*Text shown*
^^^^^^^^

5. The police story falling away and the focus on the woman, help from her suitor, the butchering of the sheep, the birth of the calf, sexual encounters? His continued proposals? Her backing off? Yet the pregnancy and the possibilities?

6. The visual style of the film, panoramic sequences, close-ups, night and day, light and darkness? The application of the open plains?

7. The discussions, the title and the dinosaur egg, memories of prehistory, the traditions? The lifestyle on the plains – from the past, adaptations to the 21st-century? The future of the Mongolians?

Published in Movie Reviews
Saturday, 09 October 2021 12:59

Gully Boy






GULLY BOY

India, 2019, 155 minutes, Colour.
Ranveer Singh, Alia Bhatt, Siddant Chaturverdi, Vijay Varma, Kalki Koechlin.
Directed by Zoya Akhtar.


The title refers to the central character, Marud (Ranveer Singh) who has a talent for creating rap lyrics and performing. What holds him back is that he belongs to the lower class, possibly the lowest cast, lives in an impoverished area of the city where it is taken for granted that the inhabitants will never rise to anything in their lives, are servants, and need to know their place.

^^^^^^^^

*About this task*
Can you carry on the Gully Boy review from its last sentence? The data that comes next is separate material and has no connection to the Gully Boy review.

*Information supplied*
^^^^^^^^

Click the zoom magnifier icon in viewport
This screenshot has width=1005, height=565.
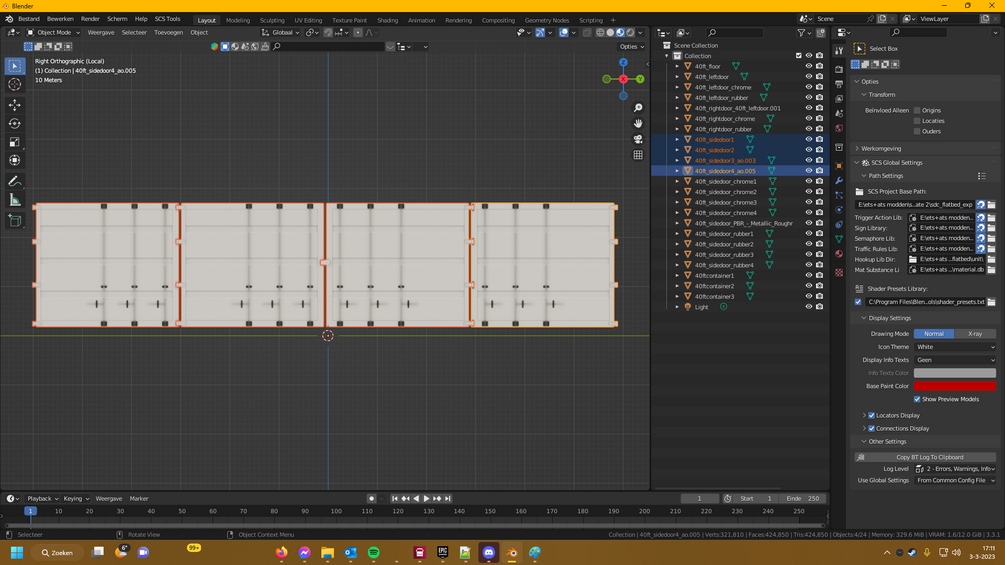638,108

^^^^^^^^

*Reply*
This is Mumbai USA! Although, perhaps, some American audiences might be rather envious of the talent of these Indian rappers and the opportunities they create for themselves and search for. In fact, the screenplay is very American, a story parallel to rappers in the city neighbourhoods – with English subtitles always referring to homies, bro, the hood. And there are drugs and drug dealers in the area.

As for many Indian films, this one runs for over 2 ½ hours. It is in Hindi. It is set in Mumbai. Although the central characters are all Muslim. Interesting to see that the director taking on these themes and male characters is a woman.

The film opens with three friends at a carjacking, a theme that will recur during the film, an episode of desperation that will jolt the consciences of the men.

Murad is doing some studies, financed by his father who is strongly of the opinion that his son must seize any opportunity, working in an office, because that is the most he will achieve in life. The father is a very harsh and physically brutal man towards his son and towards his wife. This harshness of parents is a strong theme of the film, occurring also in the family of the rather tough young woman, Safeena, studying medicine, ambitions to be a surgeon, who has been in love with Murad since they were 13. In her case, the mother is the one who is rather demanding, more than demanding, also physically brutal at moments, wanting to arrange a marriage and only then to allow her daughter to continue studies.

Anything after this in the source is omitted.